There are several tips when it comes to changing your baby’s diaper quickly. For example, it is tantamount to have all the necessary items nearby. Prior to changing your baby’s diaper, you will need to have the new diaper, some wet wipes, a rash cream, and all other items you would need for changing a diaper nearby.
Another tip for changing diapers quickly is by placing the new diaper underneath the baby. Once you have removed the previous diaper from the baby, the new one will already be there waiting to be latched on. Many parents highly recommend this tip as a way to significantly improve the time it takes to change a diaper.
Lastly, one of the best ways to get faster when changing diapers is practice. As the old adage goes, “practice makes perfect.” Fortunately, you will have plenty of opportunities to change your baby’s diapers.
6. Change the Diaper in a Warm Room
If the trigger for the pee response is exposure to cold air, it stands to reason that your baby might not get the urge to pee if they were in a relatively warm room.
This can be achieved if the temperature in the nursery can be specifically controlled. However, this may not be the case for everyone. If the nursery temperature cannot be increased, then you can look for a warm area in the house and consider setting up a changing station there if convenience allows.
Another way to lessen the impact of the cold air is to use a warm wet wipe. A warm wet wipe can be placed on the baby’s tummy, preventing your baby from getting cold from the air. There are several ways to get wet wipes warm. Some parents simply use their hands to get wet wipes warm. Other parents use hairdryers or other methods. You can even purchase wet wipe warmers online.
Some parents have even found success by simply placing a washcloth on their baby’s penis. Covering the baby’s groin with a piece of fabric can sometimes be enough to prevent the cold air from triggering your baby’s pee response.
Ultimately, knowing that your baby boy might pee when exposed to the cold air can be used as your leverage as seen from some of the methods mentioned above. For example, some methods above rely on having your baby pee before you change their diaper. Other methods work by preventing them from being exposed to cold air in the first place.

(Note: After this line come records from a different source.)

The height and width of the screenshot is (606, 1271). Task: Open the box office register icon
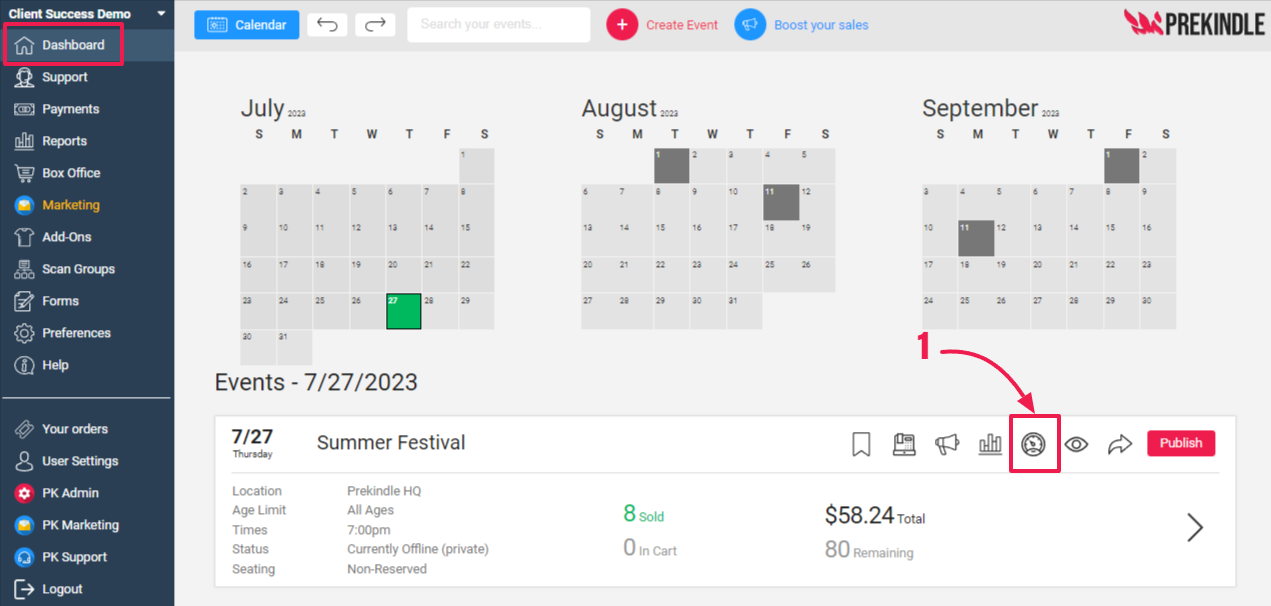click(904, 444)
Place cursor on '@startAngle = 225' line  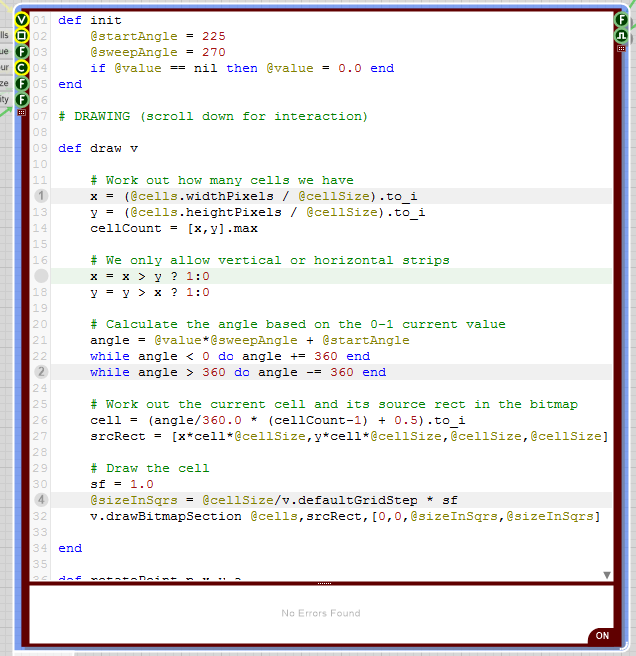point(158,36)
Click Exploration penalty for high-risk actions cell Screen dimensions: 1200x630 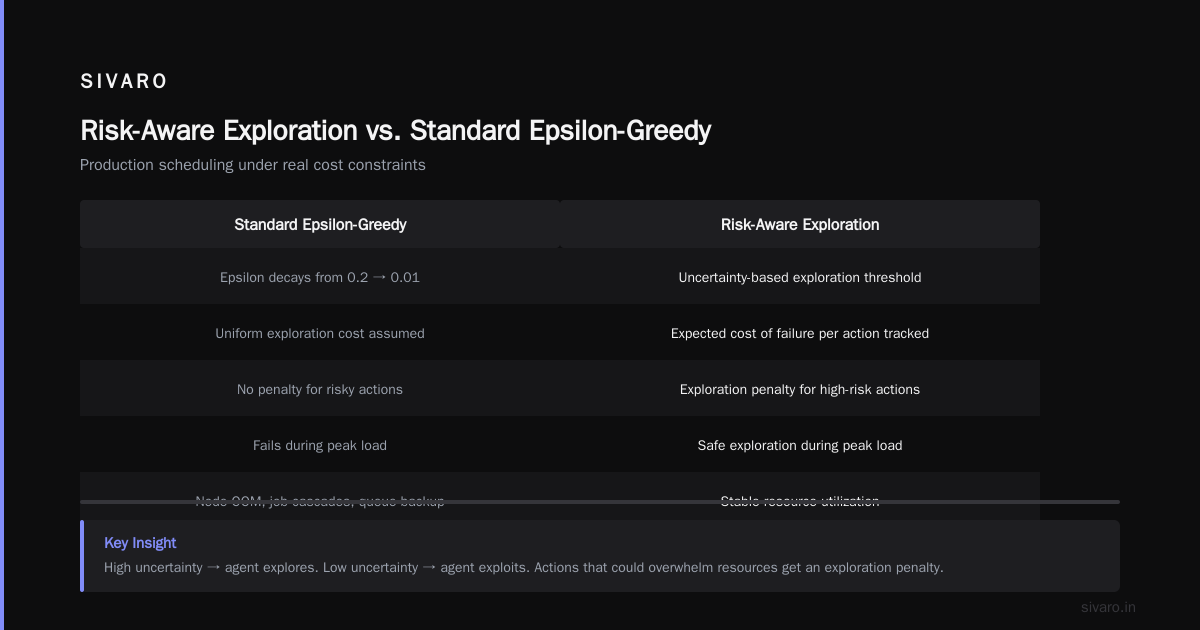coord(800,389)
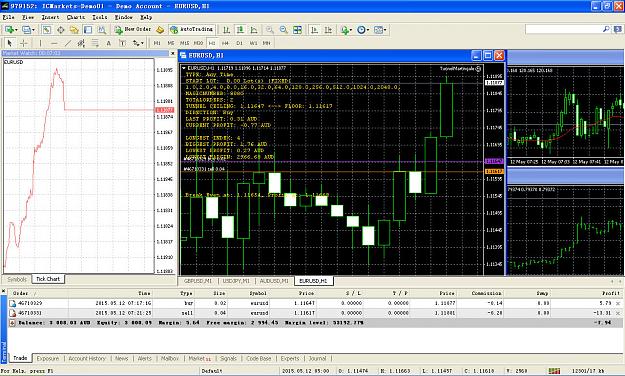The width and height of the screenshot is (625, 376).
Task: Select the Trendline drawing tool
Action: [x=68, y=43]
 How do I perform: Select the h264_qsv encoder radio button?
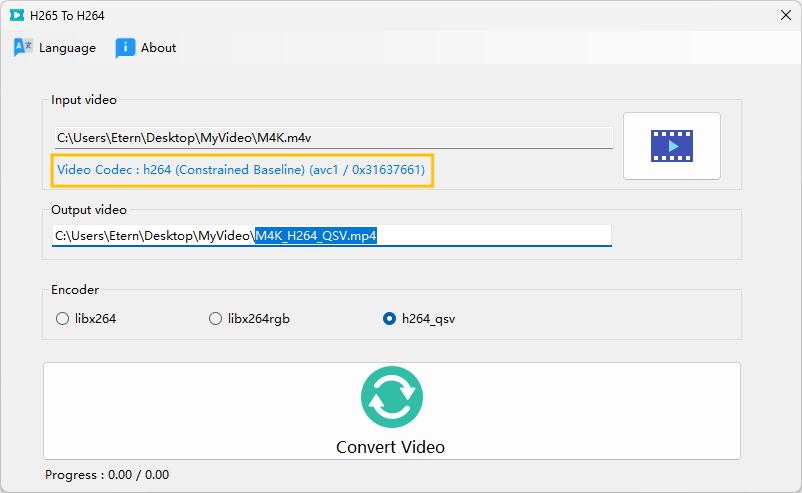coord(389,319)
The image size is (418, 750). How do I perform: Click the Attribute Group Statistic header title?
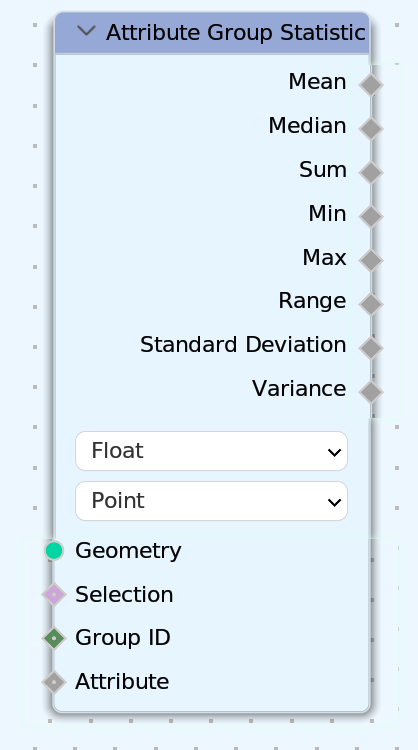236,33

You can also circumvent the trigger and simply be prepared for the event. You can do this by covering them with something to guard yourself against being peed on.
There are a number of ways that you can try to keep your baby boy from peeing on you during diaper changes. While checking out the different ways, it is important to remember that every child is different which means you might have to try out each method to find which method works for you.